■ **TASKS**:
a) In the superfan text below, how many games does the superfan have all told?
b) Please reproduce the part of the superfan text that opens with the words containing "Six more games" and closes with "in one game.".
c) Write what comes next in the superfan text, picking up after its final sentence.

Postcards and red cards

Six more games for the superfan included one that had four red cards.

With the weather still quite summer-like, the superfan clocked up another six games to take him up to 41 for the season and 5,714 all told. He expects to have to recall the anorak from its loan period at the Natural History Museum within the next few days.

The six results were: Hayes & Yeading United 0-3 AFC Wimbledon (FA Youth Cup), Sporting Bengal United 3-4 Erith & Belvedere (Kent League), Clissold Casuals 5-2 West End (Islington Midweek League), Bexhill United 3-2 TD Shipley (Sussex County League Division Three), Bexhill United Reserves 1-0 Little Common Reserves (Reserve Section East) and Baldon Sports 2-3 London Maccabi Lions (FA Sunday Cup).

So there were 28 goals. And six red cards too, including FOUR in one game.

Bexhill is on the East Sussex coast near Hastings and when my parents lived in that area, I was a big fan of Bexhill Town (now ‘Bexhill United’), following them both home and away in the Sussex County League. I still remember the trauma of their relegation from the top flight in the ‘90s. They had three games to play at the end of the season, all away, and they had to win all three to avoid the drop.

■ **RECORDED DATA**:

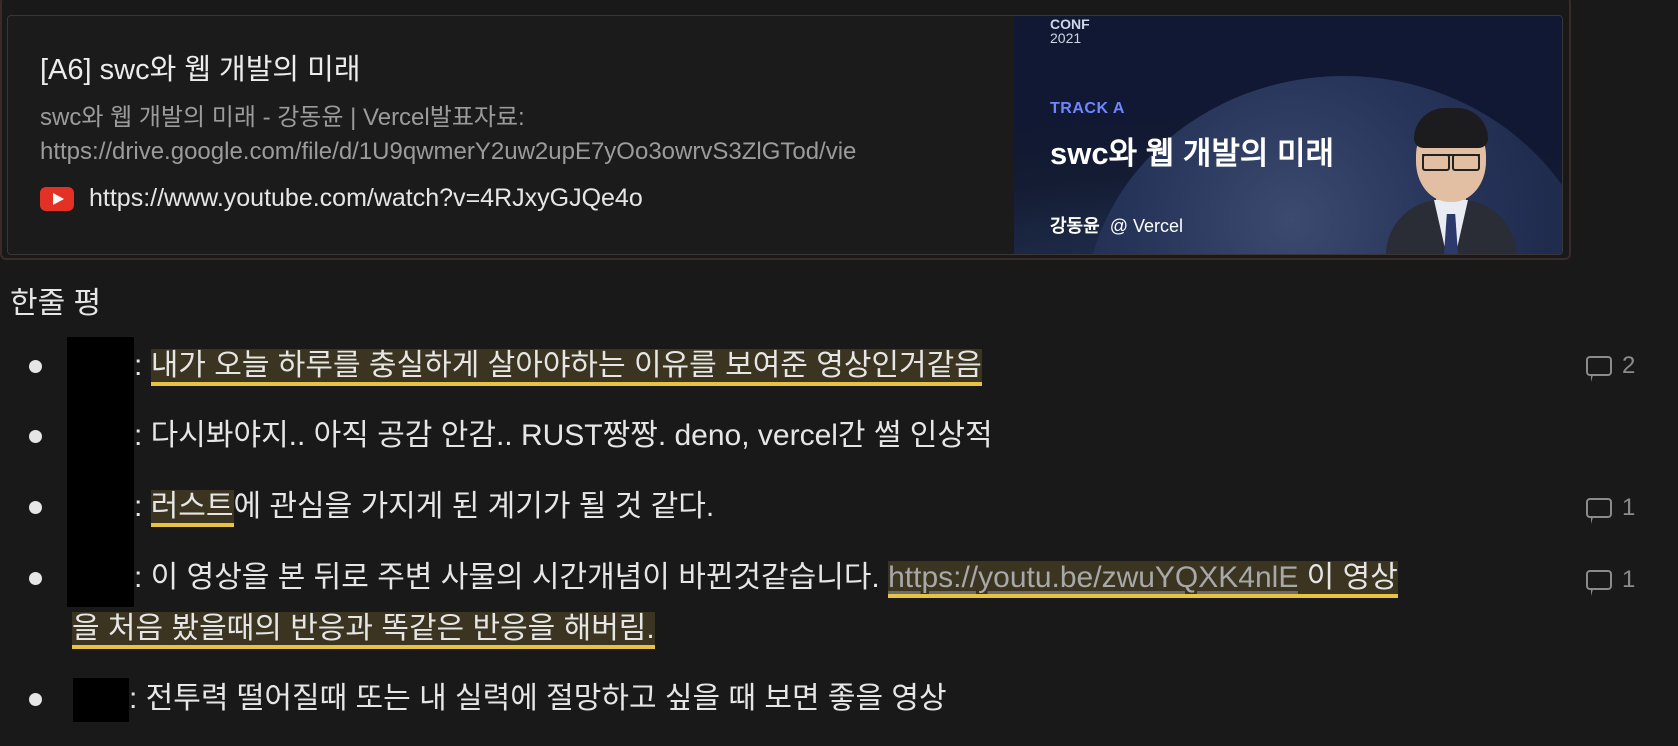 This screenshot has width=1678, height=746. What do you see at coordinates (1066, 38) in the screenshot?
I see `conf-year: 2021` at bounding box center [1066, 38].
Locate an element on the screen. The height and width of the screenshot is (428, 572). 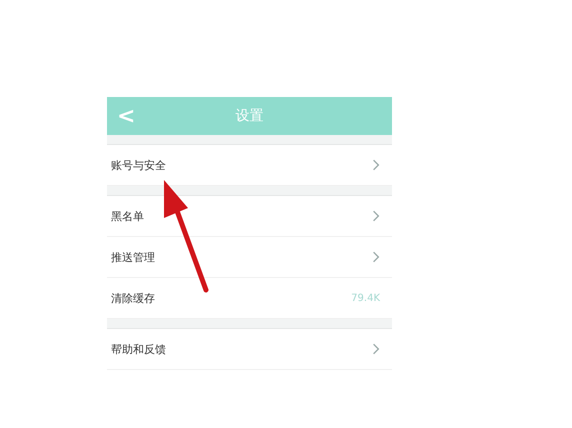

■ **RESULTS FOR THE EXERCISE**:
a) 5,714

b)
Six more games for the superfan included one that had four red cards.

With the weather still quite summer-like, the superfan clocked up another six games to take him up to 41 for the season and 5,714 all told. He expects to have to recall the anorak from its loan period at the Natural History Museum within the next few days.

The six results were: Hayes & Yeading United 0-3 AFC Wimbledon (FA Youth Cup), Sporting Bengal United 3-4 Erith & Belvedere (Kent League), Clissold Casuals 5-2 West End (Islington Midweek League), Bexhill United 3-2 TD Shipley (Sussex County League Division Three), Bexhill United Reserves 1-0 Little Common Reserves (Reserve Section East) and Baldon Sports 2-3 London Maccabi Lions (FA Sunday Cup).

So there were 28 goals. And six red cards too, including FOUR in one game.

c)
They won the first of those, a night game at Stamco, 5-4 with a header from a corner in the last minute. Phew. Then they faced a local derby at Hailsham on the following Saturday. Bexhill’s ‘keeper was outstanding as he kept them at bay until the 80th minute, when the goal was scored that sent them down. Bexhill fans behind the goal remarked on the scruffy appearance of the ‘keeper’s tracksuit bottoms. “We’ve been using them as the dog’s blanket”, he explained.

There was a particularly vicious-looking dog on the Eastbourne to Bexhill leg of my train journey down on Saturday. It was the sort that you would see in a ‘Wallace and Gromit’ film wearing a collar with spikes sticking out of it. If it hadn’t been sitting on its owner’s lap, and held by it, I’m sure it would’ve gone for me.

The first team kicked off at 2pm against newly promoted TD Shipley from Crawley and I was quickly joined behind the goal by a friend from the days when Dad and I used to watch games at Bexhill’s ‘Polegrove’ ground, only 50 yards or so from the sea front. It was 1-1 at half-time and I would’ve settled for a point, but table-topping United played very well in the second half to win 3-2.

With the reserve game against Little Common not due to start for half-an-hour or so, we went to the café by the beach for a cup of tea and a biscuit. I wouldn’t like to guess Peter’s age but he told me he’d attended a couple of the football matches at the 1948 Olympics, when we last hosted the Games. He mentioned Sweden v Korea at Selhurst Park, which he thought had finished 12-0.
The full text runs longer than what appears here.